The coalition is led by the Pakistan People's Party of Zardari's slain wife, former prime minister Benazir Bhutto, and comprises 70 ministers ranging from the secular to reputed Taliban sympathizers.

A State Department official said in Washington that the Army chief of staff, Gen. Ashfaq Kayani, supports democratic rule and doesn't want to burden his troops with running the country when its main task is fighting the insurgency.

However, he said, U.S. officials worry about senior and middle-level Army and intelligence officers who consider India and the United States Pakistan's main foes. These officers think their best response is continuing to back the militant Islamist groups that Pakistan's powerful spy agency, the Inter-Services Intelligence Directorate, or ISI, created to wage proxy guerrilla wars in Afghanistan and Indian-held Kashmir.

"The frightening scenario is that officers in the Army find allies in the ISI (who) see the need to go back to a policy of keeping India and other enemies off-balance," said the U.S. official, who requested anonymity because of the sensitivity of the issue.

That policy, however, also spawned the Islamic extremist groups that seek to replace the government with a Taliban-style Islamic regime.

At least 2,267 people were killed and 4,558 injured in at least 2,148 terrorist attacks in 2008, according to the Pakistan Institute for Peace Studies, an independent research organization based in Islamabad. Taliban are entrenched around Peshawar, the capital of the North West Frontier Province.
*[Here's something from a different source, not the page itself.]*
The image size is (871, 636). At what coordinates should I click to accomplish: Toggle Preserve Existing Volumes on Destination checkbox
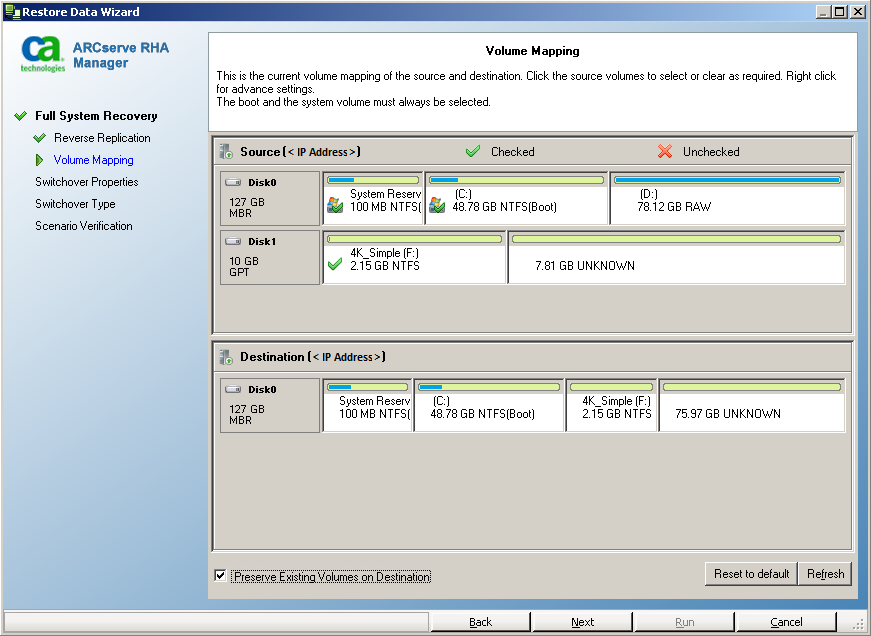click(220, 576)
The violence seems to be mounting by the week. On Thursday, the bombing of a Shiite Muslim religious procession — the Taliban and al Qaida belong to the majority Sunni sect of Islam — in Punjab province claimed at least 27 lives.
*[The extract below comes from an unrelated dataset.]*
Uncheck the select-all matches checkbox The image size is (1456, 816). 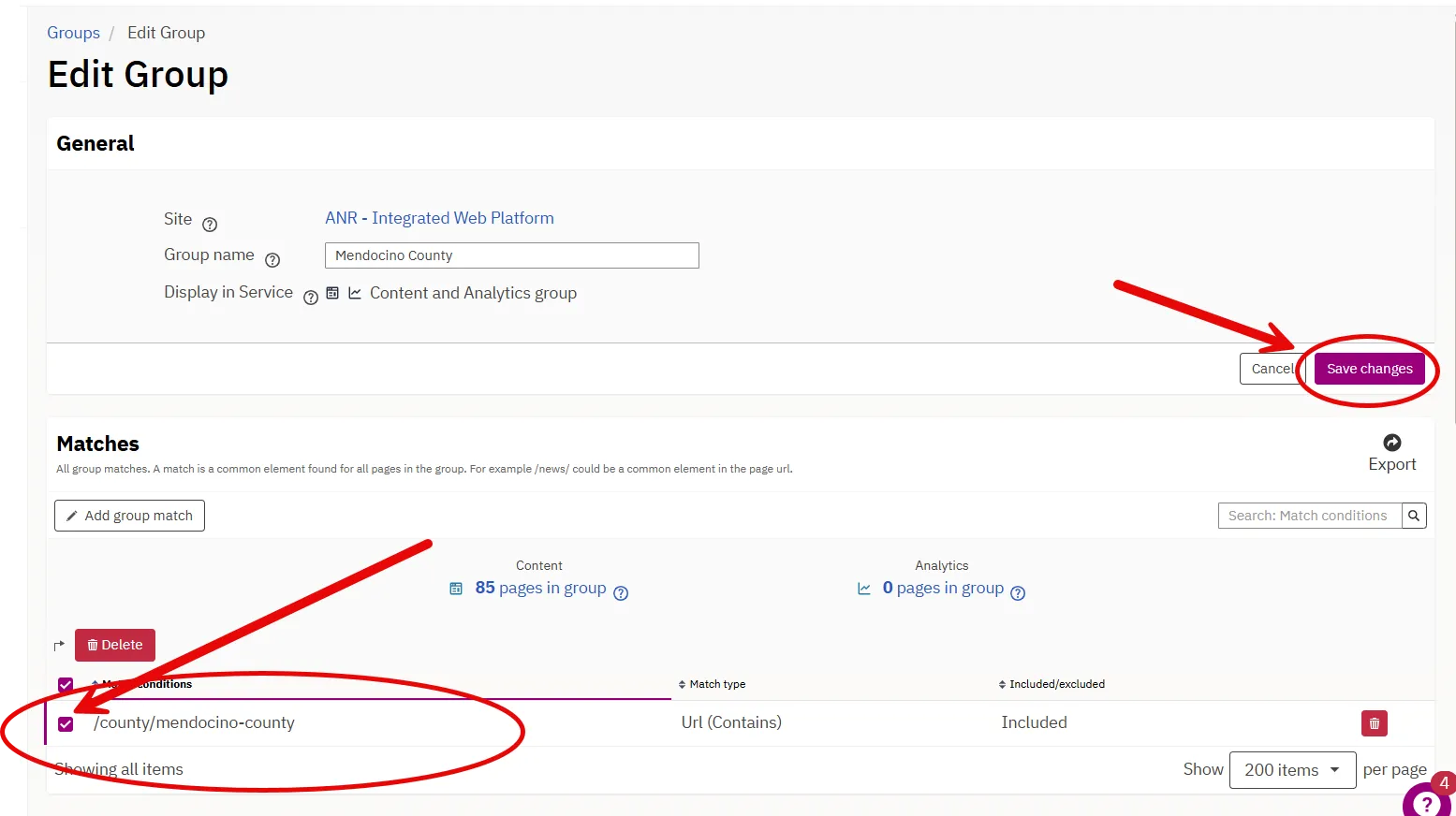[x=65, y=684]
There's little doubt about Zardari's commitment to fighting terrorism, which claimed the life of his late wife in 2007. Speaking in Peshawar on Friday, he pledged to "finish off this cancer or it will dictate to us."
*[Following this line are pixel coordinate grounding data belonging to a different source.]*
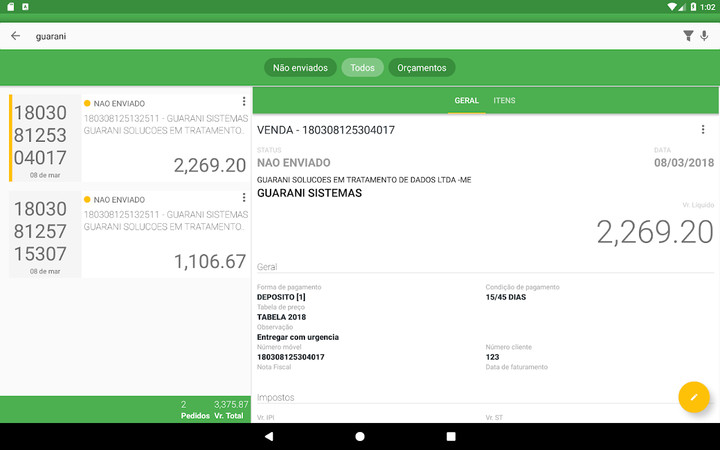Open the filter funnel icon
The image size is (720, 450).
688,36
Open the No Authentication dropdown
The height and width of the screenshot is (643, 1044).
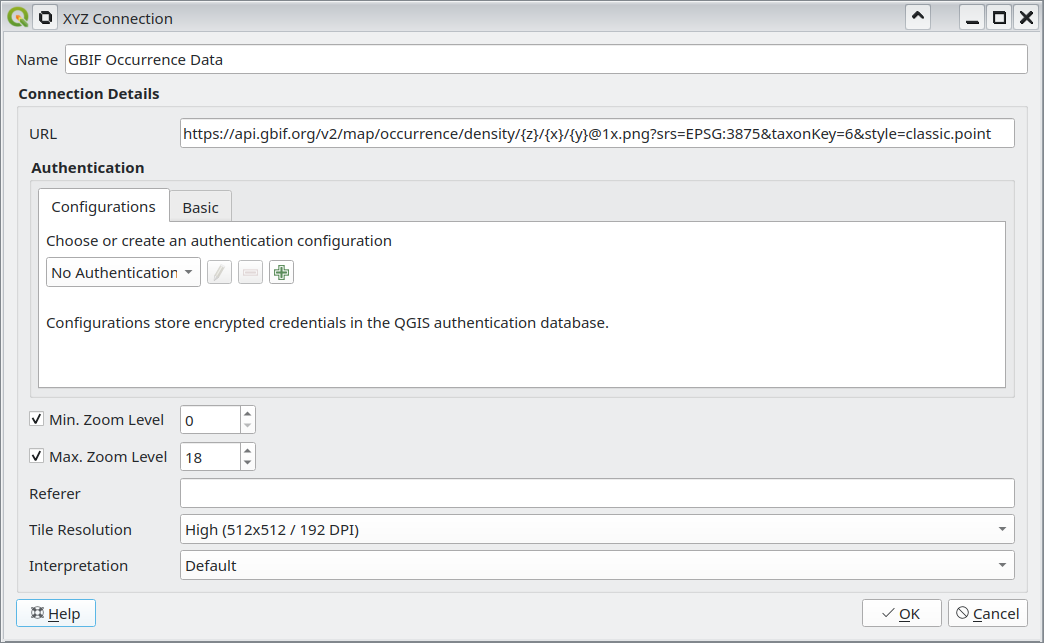pyautogui.click(x=123, y=273)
The ruling coalition, however, is split between those who favor a military approach and others, including some Taliban sympathizers, who advocate negotiations.

As a result, civilian leaders have given the Army no clear direction, while politicians complain that they're shut out of key decisions by the military. The Army, meanwhile, privately complains that the civilian leaders have no political or even police counter-terror strategy.

"The civilian government just doesn't have enough capacity, especially in security issues," said a retired general with experience dealing with the government, who declined to be identified because of the sensitivity of the subject. "When there's a vacuum like that, it has to be filled, and who else is there but the Army?"

Worse, many in Pakistan, including some members of Parliament, question the Army's commitment to fighting the extremists.

Following the Mumbai terrorist attacks in November, which were blamed on a Pakistani extremist group, Lt. Gen. Ahmed Shuja Pasha, the ISI chief, described Pakistani Taliban leaders as "patriotic" Pakistanis in a private briefing to some journalists, according to several who were present.

"There is this notion that the Taliban can be an ally," said Hasan Askari Rizvi, the author of 'Military, State and Society in Pakistan'. "It's a question of Pakistan's identity: Was it created for Islam? This kind of confusion is a threat to Pakistan's existence as a nation state."

The Army insists that after 9/11 it abandoned a policy under which it openly patronized the Afghan Taliban and Pakistan-based jihadist groups.

"Senior military and ISI figures get it, but there are problems when you get further down the ranks," said a Western diplomat, who couldn't be identified, as he wasn't authorized to speak publicly. "I don't know how you would get tougher with Pakistan. By cutting Pakistan off, we'd be hurting our own interests."